═════ Data provided

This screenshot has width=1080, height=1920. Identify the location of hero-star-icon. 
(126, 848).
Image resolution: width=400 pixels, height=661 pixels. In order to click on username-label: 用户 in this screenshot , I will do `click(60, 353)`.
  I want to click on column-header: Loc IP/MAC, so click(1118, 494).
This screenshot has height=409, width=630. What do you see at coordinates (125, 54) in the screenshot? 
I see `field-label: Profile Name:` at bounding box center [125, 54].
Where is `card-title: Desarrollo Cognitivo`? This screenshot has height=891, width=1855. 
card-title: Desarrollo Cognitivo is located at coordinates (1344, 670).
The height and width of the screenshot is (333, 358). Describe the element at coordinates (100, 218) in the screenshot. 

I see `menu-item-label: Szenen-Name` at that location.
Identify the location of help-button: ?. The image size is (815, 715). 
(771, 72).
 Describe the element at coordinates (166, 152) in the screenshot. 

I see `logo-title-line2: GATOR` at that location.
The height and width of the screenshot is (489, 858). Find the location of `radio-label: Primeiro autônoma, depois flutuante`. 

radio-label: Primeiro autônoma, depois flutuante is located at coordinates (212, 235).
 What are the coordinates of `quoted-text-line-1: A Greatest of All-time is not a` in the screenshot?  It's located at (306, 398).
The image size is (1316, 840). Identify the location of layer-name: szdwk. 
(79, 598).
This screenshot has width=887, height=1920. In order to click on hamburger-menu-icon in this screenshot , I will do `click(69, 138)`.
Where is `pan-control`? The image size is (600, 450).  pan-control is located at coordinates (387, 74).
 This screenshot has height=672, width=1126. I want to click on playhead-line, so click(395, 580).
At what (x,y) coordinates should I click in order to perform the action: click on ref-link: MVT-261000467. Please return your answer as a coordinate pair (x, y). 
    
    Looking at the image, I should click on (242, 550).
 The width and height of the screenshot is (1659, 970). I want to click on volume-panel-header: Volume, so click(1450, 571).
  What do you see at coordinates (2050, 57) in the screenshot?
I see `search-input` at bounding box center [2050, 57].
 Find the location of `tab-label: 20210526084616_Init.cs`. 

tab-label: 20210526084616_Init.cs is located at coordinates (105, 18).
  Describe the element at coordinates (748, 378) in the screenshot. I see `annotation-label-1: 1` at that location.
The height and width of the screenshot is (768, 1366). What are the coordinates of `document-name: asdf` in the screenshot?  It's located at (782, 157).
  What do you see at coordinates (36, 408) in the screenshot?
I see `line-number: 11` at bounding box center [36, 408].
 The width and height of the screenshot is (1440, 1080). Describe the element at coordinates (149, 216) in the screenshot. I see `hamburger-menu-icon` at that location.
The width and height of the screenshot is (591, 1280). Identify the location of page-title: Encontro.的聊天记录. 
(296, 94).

══════════

• _Work request_: Put the entries from the line holding "The width and height of the screenshot is (591, 1280)." through the end of the entries, both included, into a two-column CSV headed request and response. Use one row per entry, with each field in quotes and line breaks turned into spaces.

• _Answer area_:
request,response
"The width and height of the screenshot is (591, 1280). Identify the location of page-title: Encontro.的聊天记录.","(296, 94)."